Quali sono, allora, le difficoltà della comunione? 
La prima è nell’animo “meschino” del presbitero. Il termine può sembrare forte, ma come poter definire un animo pastorale che, anche senza colpa, è rattrappito nell’ambito della propria comunità? Occorre coltivare la magnanimità, vivere in orizzonti ampi, oltre le siepi della parrocchia, concepire progetti vasti, vibrare per i problemi seri, portare la bellezza della missione. Questo animo si apre alla collaborazione e la considera un dono da coltivare e non un imbroglio da evitare.

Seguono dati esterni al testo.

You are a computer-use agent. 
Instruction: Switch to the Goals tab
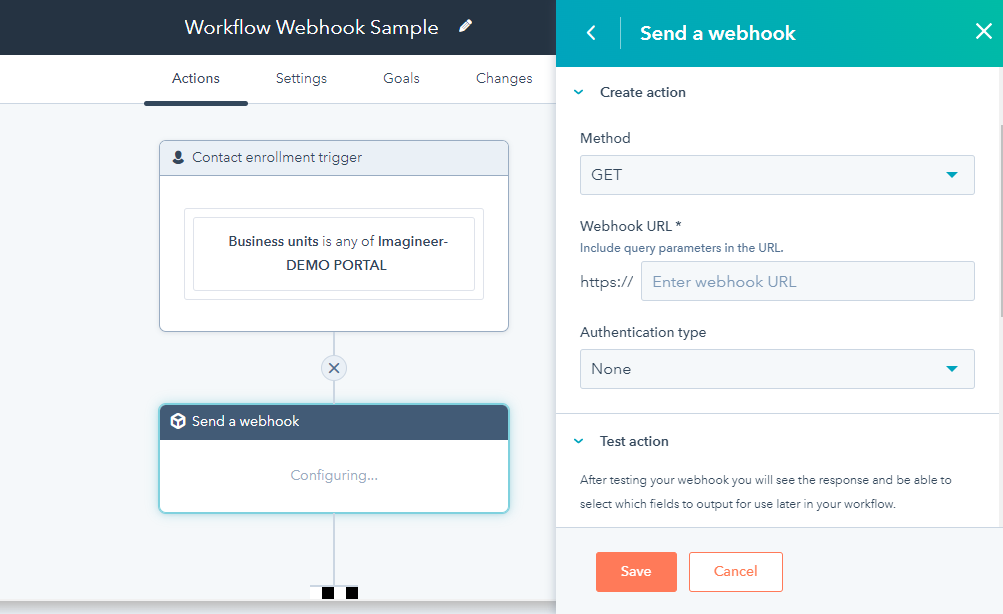point(401,78)
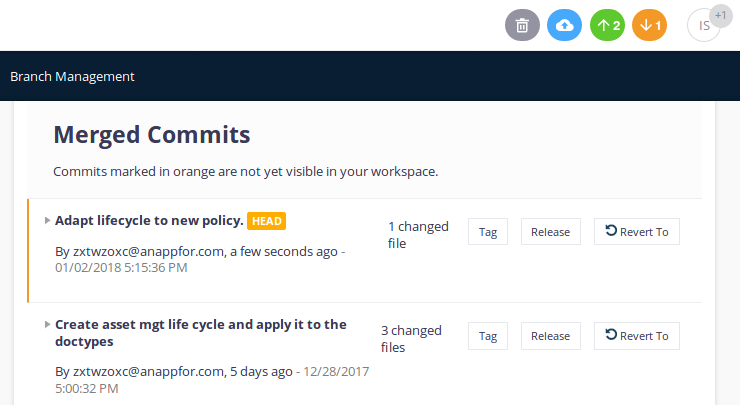
Task: Revert To the Create asset mgt commit
Action: point(637,336)
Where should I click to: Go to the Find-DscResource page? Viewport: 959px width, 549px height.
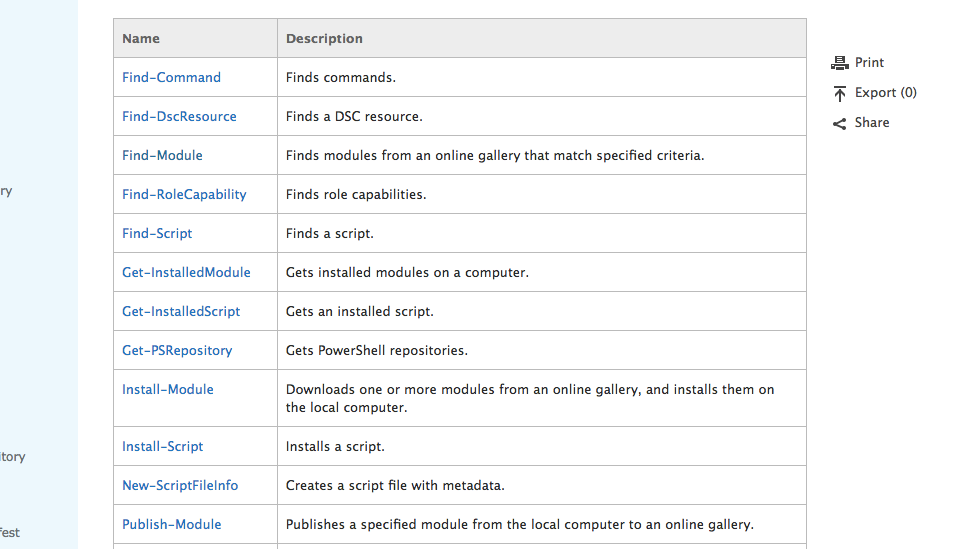click(x=179, y=116)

La seconda radice di mancanza di comunione è l’invidia. Il lavoro altrui, l’apporto degli altri lo si considera come concorrenza. Invece di lasciarsi aiutare, il sacerdote pensa di essere assediato, perdendo il suo ruolo, quasi non sapendo più ritrovare la sua identità ministeriale.
Una terza radice della incapacità di tessere comunione e collaborazione è data dalla sfiducia nel lavoro altrui, nella loro competenza e capacità, guardarsi fra preti e laici con sospetto e diffidenza. È opportuno non considerare l’apostolato dei laici come una teoria inutile, impraticabile secondo alcuni sacerdoti, addirittura dannosa, accusando i fedeli di impreparazione, immaturità, supponenza e mancanza di senso ecclesiale.

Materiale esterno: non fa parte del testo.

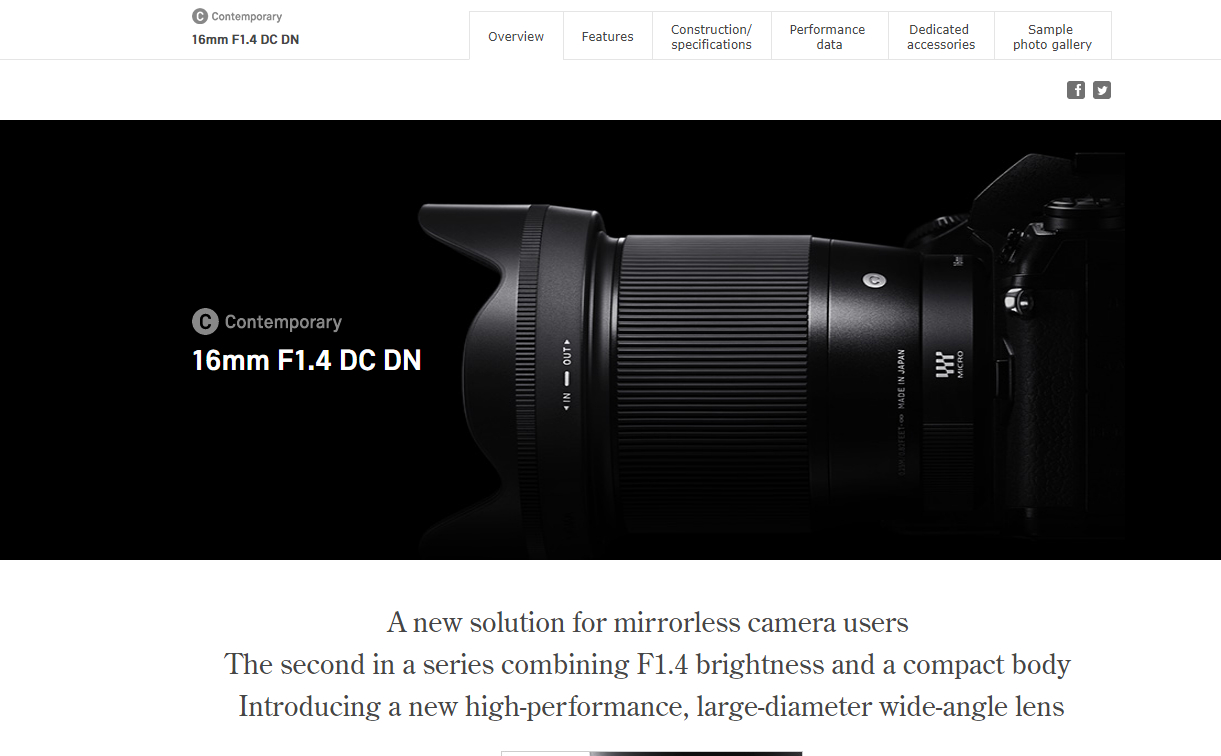
Task: Open the Performance data tab
Action: point(829,36)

Aspirate ai carismi più grandi. È più importante il livello di efficienza del lavoro pastorale oppure la dignità della persona che lo vivono e la loro crescita nella carità? Collaborando si impara a collaborare, la funzione educativa del parroco nel presbiterio e nella parrocchia è quella di far crescere confratelli e fedeli nella capacità e nelle competenze, in vista di una responsabilità sempre più condivisa della missione ecclesiale. Un sacerdote deve sostenere e accompagnare il sacerdozio battesimale di tutti i fedeli. Egli è uno scopritore di talenti, mandato a suscitare e coordinare le virtù degli altri, offrendo luoghi di collaborazione. I laici non sono utenti di un’azienda! La comunità si compone di credenti, non di clienti, perciò non spegniamo i carismi. 
L’augurio per i carissimi don Sebastiano e don Francesco Paolo lo prendo dall’ufficio delle letture odierno, memoria liturgica di san Giovanni Crisostomo. Parlando ai fedeli, affermava: «dove sono io, là ci siete anche voi. Dove siete voi, ci sono anche io. Noi siamo un solo corpo. Anche se distanti, siamo uniti nella carità; neppure la morte ci può separare. Voi siete i miei concittadini, i miei genitori, i miei fratelli, i miei figli, le mie membra, il mio corpo, la mia luce, più amabile della luce del giorno. La vostra carità mi intreccia la corona per la vita futura».